= National College Television =

Defunct American television network

Campus Network's NCTV logo

National College Television (NCTV) was an advertiser-supported program network that serviced over 300 college and university television stations. Founded in 1981, the network distributed a schedule of specialized programming to college students. At one point, they claimed a student audience of 7,000,000. The network stopped operations in the Spring of 1990.
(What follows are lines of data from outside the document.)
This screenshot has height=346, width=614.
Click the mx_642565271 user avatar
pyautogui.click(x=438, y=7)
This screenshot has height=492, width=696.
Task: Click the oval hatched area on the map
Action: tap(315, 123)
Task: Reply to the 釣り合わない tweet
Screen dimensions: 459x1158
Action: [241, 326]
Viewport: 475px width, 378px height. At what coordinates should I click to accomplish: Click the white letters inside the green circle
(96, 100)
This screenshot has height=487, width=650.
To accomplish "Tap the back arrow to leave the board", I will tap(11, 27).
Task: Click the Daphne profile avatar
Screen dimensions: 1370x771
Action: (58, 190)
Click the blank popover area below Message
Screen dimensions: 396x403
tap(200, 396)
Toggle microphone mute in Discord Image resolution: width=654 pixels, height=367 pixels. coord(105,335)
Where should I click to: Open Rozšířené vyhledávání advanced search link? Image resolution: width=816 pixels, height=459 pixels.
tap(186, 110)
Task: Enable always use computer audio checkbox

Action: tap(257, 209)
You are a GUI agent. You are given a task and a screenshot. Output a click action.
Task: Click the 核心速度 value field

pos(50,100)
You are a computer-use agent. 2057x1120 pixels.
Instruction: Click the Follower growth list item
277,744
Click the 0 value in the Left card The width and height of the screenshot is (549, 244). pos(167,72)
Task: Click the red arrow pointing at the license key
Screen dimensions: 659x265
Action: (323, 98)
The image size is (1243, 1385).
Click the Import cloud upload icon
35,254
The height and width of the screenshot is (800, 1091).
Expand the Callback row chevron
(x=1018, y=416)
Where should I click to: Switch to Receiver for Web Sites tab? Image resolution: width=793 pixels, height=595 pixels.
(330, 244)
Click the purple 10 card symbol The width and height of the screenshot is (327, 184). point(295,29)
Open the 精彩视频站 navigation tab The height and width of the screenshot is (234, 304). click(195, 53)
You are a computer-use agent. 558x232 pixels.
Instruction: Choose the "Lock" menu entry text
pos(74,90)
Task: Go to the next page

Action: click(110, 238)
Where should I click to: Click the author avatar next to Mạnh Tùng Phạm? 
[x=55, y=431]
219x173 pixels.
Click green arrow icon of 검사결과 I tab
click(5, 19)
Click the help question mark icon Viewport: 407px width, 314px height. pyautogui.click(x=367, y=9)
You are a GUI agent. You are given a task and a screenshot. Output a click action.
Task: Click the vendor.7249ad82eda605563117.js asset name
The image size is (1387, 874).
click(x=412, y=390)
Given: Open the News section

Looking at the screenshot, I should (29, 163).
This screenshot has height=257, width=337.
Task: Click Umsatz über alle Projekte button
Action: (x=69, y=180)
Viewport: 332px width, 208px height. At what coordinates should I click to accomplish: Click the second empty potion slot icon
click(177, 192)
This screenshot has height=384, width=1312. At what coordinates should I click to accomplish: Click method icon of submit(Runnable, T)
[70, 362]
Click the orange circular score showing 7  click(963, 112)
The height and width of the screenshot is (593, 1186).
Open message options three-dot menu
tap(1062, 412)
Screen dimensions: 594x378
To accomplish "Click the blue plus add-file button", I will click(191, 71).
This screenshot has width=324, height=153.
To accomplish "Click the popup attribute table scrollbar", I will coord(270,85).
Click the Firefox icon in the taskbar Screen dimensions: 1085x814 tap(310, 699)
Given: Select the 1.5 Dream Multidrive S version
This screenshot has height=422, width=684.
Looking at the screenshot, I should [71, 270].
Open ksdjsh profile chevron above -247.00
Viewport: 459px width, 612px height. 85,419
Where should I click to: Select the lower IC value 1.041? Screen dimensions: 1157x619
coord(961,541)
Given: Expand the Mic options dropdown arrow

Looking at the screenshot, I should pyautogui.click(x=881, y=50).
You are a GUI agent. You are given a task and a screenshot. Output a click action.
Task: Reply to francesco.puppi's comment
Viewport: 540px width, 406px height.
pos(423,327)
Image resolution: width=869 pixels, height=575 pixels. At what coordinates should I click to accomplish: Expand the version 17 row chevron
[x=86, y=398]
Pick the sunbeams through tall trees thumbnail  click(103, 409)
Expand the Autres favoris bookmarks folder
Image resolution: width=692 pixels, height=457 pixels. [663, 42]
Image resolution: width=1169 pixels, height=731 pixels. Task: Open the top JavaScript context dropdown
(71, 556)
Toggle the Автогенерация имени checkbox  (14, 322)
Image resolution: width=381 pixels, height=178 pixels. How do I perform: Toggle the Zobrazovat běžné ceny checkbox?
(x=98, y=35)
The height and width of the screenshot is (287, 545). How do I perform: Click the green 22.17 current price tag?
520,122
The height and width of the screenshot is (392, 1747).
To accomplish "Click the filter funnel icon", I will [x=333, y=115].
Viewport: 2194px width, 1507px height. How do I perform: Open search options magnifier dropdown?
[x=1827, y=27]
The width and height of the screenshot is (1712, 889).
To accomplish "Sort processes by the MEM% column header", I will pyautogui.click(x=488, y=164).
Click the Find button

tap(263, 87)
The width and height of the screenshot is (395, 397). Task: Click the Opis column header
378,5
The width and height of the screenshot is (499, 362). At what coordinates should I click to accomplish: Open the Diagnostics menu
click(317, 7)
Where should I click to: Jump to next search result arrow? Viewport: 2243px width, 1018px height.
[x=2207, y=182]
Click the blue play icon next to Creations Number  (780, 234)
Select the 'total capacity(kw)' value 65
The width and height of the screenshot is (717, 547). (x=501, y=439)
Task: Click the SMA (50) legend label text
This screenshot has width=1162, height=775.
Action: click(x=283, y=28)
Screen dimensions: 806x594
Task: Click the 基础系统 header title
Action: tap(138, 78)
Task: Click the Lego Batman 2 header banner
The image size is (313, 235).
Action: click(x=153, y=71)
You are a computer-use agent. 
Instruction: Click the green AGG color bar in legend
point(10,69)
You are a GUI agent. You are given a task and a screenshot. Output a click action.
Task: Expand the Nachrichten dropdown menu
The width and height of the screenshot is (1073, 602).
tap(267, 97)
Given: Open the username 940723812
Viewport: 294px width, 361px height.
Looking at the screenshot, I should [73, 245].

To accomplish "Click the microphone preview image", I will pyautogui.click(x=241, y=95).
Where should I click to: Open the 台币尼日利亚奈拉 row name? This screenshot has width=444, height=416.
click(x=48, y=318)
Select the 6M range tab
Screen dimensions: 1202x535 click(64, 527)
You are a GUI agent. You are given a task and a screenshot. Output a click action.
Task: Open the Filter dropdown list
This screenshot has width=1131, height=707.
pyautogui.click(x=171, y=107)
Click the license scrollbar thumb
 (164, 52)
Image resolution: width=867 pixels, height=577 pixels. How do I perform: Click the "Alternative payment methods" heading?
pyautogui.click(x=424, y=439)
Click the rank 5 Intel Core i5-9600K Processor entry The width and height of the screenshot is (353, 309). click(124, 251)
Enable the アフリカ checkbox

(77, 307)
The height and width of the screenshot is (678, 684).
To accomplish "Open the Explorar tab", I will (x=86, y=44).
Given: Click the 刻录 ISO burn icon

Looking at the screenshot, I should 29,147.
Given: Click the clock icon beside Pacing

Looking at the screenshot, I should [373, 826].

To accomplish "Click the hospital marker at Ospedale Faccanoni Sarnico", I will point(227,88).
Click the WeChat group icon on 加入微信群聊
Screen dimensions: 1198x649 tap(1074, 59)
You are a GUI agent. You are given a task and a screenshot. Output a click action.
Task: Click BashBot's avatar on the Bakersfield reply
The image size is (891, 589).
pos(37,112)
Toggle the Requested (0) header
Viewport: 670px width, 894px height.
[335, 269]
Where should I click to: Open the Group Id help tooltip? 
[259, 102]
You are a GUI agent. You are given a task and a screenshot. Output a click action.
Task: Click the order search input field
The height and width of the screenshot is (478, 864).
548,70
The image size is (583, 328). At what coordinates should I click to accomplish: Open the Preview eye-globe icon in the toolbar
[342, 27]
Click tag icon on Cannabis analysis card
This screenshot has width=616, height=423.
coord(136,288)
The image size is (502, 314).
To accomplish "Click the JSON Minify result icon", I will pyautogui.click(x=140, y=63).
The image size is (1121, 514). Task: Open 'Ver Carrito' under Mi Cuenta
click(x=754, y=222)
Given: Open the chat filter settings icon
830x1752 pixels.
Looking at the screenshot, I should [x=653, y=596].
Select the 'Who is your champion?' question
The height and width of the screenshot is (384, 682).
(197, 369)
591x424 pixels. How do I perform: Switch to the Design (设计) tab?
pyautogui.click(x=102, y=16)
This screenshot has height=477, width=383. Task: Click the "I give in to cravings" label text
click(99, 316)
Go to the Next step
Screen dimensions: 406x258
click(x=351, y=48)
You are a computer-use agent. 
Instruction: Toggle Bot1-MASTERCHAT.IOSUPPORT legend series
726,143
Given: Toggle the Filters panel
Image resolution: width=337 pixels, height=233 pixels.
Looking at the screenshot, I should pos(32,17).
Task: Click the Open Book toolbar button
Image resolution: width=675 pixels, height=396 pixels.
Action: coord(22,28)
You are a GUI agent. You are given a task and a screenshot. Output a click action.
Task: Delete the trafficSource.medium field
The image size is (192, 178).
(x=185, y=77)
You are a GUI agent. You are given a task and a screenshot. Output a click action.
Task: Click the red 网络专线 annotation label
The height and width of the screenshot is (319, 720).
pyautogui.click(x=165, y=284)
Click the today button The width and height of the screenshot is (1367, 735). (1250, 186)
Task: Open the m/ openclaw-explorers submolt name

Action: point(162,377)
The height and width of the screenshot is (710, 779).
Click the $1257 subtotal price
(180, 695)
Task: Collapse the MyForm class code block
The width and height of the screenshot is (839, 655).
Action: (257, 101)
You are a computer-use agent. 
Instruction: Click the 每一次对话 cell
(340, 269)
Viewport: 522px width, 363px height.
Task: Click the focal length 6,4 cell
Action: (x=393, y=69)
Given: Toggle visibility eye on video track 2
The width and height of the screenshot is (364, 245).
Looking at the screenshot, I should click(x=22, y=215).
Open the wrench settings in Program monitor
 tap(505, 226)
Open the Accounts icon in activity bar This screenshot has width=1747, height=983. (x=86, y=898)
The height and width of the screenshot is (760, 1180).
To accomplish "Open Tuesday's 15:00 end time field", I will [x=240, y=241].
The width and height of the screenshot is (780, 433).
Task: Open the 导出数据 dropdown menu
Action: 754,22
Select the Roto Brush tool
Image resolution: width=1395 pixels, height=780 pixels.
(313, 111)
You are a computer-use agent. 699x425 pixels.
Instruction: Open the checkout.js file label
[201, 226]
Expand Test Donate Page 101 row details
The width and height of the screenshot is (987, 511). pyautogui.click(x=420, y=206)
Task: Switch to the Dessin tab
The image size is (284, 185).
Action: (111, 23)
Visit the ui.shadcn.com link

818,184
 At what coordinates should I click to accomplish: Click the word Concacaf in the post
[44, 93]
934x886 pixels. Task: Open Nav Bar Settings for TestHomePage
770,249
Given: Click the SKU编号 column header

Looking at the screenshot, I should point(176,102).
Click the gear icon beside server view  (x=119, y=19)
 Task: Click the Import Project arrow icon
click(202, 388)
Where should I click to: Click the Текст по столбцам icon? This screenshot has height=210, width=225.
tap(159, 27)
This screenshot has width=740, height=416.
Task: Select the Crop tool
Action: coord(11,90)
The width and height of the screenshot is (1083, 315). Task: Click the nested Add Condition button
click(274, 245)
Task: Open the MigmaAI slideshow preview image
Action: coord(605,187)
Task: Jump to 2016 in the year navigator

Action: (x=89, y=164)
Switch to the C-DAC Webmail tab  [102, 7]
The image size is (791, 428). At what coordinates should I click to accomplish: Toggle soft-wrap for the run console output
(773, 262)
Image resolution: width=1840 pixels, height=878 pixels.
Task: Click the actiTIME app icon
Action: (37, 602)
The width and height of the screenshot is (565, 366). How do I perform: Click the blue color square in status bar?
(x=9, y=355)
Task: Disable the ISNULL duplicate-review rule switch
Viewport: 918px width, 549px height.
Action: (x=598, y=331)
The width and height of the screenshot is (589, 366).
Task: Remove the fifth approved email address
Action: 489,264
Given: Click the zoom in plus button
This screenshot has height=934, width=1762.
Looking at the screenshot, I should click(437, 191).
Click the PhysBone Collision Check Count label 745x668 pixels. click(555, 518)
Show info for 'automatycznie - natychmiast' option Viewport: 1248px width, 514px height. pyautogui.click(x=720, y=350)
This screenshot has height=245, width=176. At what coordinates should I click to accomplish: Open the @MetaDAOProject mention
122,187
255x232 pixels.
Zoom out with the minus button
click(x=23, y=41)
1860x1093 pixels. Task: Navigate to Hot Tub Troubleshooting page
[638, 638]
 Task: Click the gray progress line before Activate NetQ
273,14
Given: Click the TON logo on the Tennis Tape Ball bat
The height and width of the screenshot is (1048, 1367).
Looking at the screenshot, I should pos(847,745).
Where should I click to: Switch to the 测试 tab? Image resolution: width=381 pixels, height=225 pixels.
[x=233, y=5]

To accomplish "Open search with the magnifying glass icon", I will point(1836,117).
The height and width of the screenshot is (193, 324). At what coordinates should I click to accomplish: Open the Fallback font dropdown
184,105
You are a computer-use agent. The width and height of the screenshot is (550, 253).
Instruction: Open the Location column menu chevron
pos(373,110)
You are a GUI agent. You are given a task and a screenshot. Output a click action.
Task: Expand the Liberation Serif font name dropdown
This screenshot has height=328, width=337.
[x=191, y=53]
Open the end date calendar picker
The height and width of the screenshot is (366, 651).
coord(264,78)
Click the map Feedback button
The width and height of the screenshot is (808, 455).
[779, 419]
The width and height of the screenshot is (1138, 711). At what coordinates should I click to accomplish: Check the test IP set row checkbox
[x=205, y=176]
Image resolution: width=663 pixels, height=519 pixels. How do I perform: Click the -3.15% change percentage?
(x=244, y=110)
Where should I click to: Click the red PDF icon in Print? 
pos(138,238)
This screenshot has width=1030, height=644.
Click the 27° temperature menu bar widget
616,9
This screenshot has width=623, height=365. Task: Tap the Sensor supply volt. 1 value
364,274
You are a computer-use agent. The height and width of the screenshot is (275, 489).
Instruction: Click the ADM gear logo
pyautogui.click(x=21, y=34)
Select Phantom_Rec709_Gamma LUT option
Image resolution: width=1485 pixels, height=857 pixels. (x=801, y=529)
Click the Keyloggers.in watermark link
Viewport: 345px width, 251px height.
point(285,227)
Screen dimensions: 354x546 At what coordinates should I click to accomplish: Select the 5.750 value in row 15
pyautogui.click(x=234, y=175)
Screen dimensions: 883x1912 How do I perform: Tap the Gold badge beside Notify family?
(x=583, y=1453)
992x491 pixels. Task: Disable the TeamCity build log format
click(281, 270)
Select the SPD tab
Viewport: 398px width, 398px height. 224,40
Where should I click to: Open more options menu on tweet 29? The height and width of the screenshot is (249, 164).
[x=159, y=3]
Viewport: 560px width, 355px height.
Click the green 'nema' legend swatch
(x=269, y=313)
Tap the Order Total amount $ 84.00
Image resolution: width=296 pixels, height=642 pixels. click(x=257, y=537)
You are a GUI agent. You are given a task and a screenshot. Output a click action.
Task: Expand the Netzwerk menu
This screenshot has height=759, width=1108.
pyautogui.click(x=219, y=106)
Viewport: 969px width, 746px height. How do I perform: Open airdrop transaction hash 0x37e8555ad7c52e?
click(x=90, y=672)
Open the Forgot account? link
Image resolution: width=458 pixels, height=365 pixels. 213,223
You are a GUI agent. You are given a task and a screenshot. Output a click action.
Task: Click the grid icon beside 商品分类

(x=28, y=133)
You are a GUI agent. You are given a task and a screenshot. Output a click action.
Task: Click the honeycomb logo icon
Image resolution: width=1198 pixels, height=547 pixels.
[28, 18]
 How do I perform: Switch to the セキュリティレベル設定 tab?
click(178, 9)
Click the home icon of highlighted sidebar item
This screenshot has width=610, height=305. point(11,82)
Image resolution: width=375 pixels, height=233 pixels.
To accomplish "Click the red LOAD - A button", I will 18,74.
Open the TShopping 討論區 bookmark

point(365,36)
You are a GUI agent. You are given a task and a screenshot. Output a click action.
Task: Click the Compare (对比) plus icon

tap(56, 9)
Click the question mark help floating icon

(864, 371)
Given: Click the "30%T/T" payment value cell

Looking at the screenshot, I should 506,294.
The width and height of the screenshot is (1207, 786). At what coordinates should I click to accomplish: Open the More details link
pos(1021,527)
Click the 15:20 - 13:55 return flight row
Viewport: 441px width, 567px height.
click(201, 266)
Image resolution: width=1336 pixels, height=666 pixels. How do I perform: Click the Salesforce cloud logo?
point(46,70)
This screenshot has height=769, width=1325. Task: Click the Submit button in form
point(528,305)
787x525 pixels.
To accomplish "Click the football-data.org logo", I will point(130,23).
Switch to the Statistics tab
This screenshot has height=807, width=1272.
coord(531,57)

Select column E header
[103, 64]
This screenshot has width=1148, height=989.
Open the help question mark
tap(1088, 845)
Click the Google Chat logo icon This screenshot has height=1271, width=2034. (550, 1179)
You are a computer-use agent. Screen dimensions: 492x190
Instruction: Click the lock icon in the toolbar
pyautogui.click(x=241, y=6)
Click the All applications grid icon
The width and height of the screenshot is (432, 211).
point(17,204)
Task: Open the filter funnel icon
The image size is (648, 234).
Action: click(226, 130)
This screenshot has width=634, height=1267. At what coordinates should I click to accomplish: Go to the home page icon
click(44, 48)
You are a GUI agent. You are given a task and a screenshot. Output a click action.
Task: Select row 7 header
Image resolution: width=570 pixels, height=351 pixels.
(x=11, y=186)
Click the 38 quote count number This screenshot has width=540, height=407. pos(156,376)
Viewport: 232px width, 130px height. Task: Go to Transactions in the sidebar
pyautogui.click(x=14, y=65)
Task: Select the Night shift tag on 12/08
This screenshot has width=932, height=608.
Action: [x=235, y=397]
In 1985, they were one of the first in the world to use TV touch-screen interactive displays used by university students, staff, and others.

==Programming==
- Audiophilia - NCTV's music concert series spotlighted popular artists of the day.
- Adult Cartoons — From the archives of the Museum of Cartoon Art, this show featured classic 1920s-1940s cartoons, as well as new animation and international selections.
- Campus America - newsmagazine (national, produced out of NCTV offices), with hosts Marilyn Freeman and Batt Johnson
- Healthy State- studio-based health show (national, produced out of NCTV offices)
- General College - college soap opera that began in 1987 as a student production at the University of North Carolina at Chapel Hill.
- Jack Fist, P.I. — A comedy film noir detective show set in the 1940s, broadcast in black and white. Columbia University.
- Mad Dog Cartoons – a later rebranding of Adult Cartoons, adding live hosting by a hillbilly-style comic and his bulldog.
- New Grooves - billed as "the most progressive mix of music videos anywhere" this show was hosted veteran DJ Meg Griffin, and the playlist was based on reported airplay from over 150 college radio stations.
- The Spike Jones Show - rebroadcasts of the classic 1950s series starring Jones and The City Slickers.
- Talk is Cheap - Weekly television interview show hosted by Marilyn Freeman (national, produced out of NCTV offices)
- Uncensored - a documentary series exploring issues of the day.
- The Walter Winchell File - featured crime stories from the 1950s TV show featuring the newspaper columnist.
- Off The Cuff - sketch comedy series produced by the University of North Carolina at Chapel Hill.
- Null & Void - sketch comedy series produced by UUTV at Syracuse University.
- Good News, Bad News - sitcom set in a campus newspaper run by the students. Produced by UCLA.
- The Roommate Game - A tribute to the Newlywed Game, this American University produced game show where roommates were asked a set of questions about their off set roommate, who then returned to answer the same questions. Those with the same answers gained points and won prizes. Sandy Silverman was the initial host. The show was criticized for being somewhat risque among some more conservator NCTV member campuses.
- College Dating Club - Another game show hosted by Sandy Silverman. Two "babes" would choose from two "Dudes" the remainder of which was the "reject for the day." The show ran only the last season of NCTV in the spring of 1990.